SageMaker Hyperpod#

Prerequisites#

Create an Amazon SageMaker HyperPod cluster with tiered storage enabled by following the instructions at:

https://docs.aws.amazon.com/sagemaker/latest/dg/managed-tier-checkpointing-setup.html

This enables the ai-toolkit daemon that provides shared memory access for LMCache.

Example Configuration#

chunk_size: 256
local_cpu: True
max_local_cpu_size: 5
remote_url: "sagemaker-hyperpod://$NODE_IP:9200"

Configuration Parameters#

SageMaker Hyperpod-Specific (in extra_config)#

sagemaker_hyperpod_bucket: Bucket name for KV storage namespace (default: “lmcache”)
sagemaker_hyperpod_shared_memory_name: Name of shared memory segment (default: “shared_memory”). Set to None to disable shared memory.
sagemaker_hyperpod_max_concurrent_requests: Maximum concurrent HTTP requests allowed in-flight at any moment (application-level throttling, default: 100, minimum: 1). This limit is per LMCache engine instance. With multiple workers (e.g., high TP), each worker creates its own engine with separate limits.
sagemaker_hyperpod_max_connections: Maximum total TCP connections in the connection pool per LMCache engine across all daemons (default: 256, minimum: 1). For typical single-daemon setups, this effectively limits connections from one engine to one daemon. With N workers per node, total connections to the daemon = N × this value.
sagemaker_hyperpod_max_connections_per_host: Maximum TCP connections per LMCache engine to a single daemon address (IP:port) (default: 128, minimum: 1). “Host” refers to the daemon’s network address, not the client machine. For today’s typical single-daemon setup, this has similar effect as max_connections. This parameter enables future multi-daemon configurations where one engine connects to multiple daemons for load balancing. With N workers per node connecting to the same daemon, total connections = N × this value. Reduce proportionally for high TP setups (e.g., set to 16 for 8 workers to achieve ~128 total connections).
sagemaker_hyperpod_timeout_ms: Timeout for lease acquisition requests in milliseconds (default: 5000, minimum: 100)
sagemaker_hyperpod_lease_ttl_s: Server-side lease timeout in seconds (default: 30.0)
sagemaker_hyperpod_put_stream_chunk_bytes: Chunk size for streaming PUT requests in bytes (default: 65536, minimum: 1024)
sagemaker_hyperpod_use_https: Enable HTTPS instead of HTTP (default: False). Note: Ignored if remote_url already contains http:// or https:// protocol.
save_chunk_meta: Whether to save chunk metadata with data (set False for performance)

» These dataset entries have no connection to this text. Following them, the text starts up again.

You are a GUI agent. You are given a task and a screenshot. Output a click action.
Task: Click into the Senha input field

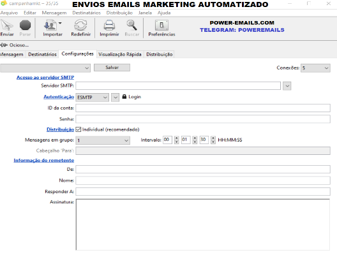(203, 119)
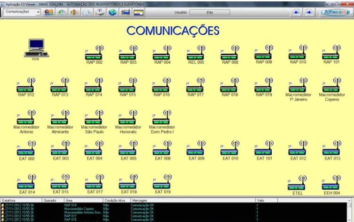Open the Comunicações screen dropdown
The height and width of the screenshot is (222, 354).
pyautogui.click(x=38, y=11)
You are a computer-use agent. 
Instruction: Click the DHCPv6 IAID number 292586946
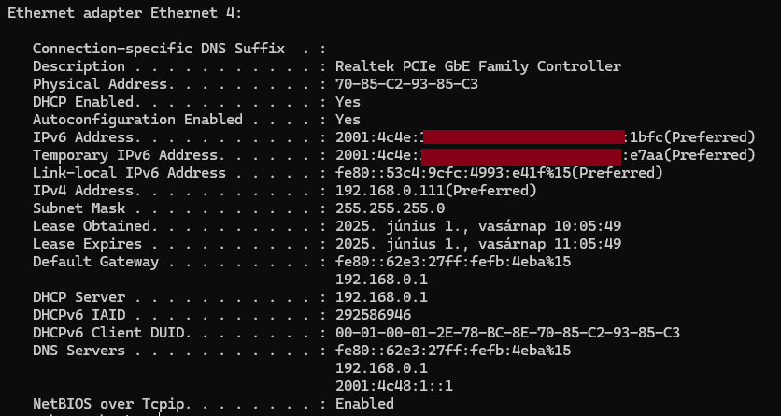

Kubernetes Deployment Requirements#

Environment Variable for Node IP#

Add the NODE_IP environment variable to resolve the local node’s IP address:

env:
  - name: NODE_IP
    valueFrom:
      fieldRef:
        fieldPath: status.hostIP

/dev/shm Volume Configuration#

SageMaker Hyperpod requires /dev/shm for high-performance shared memory operations:

volumeMounts:
  - name: dshm
    mountPath: /dev/shm/shared_memory
    subPath: shared_memory

volumes:
  - name: dshm
    hostPath:
      path: /dev/shm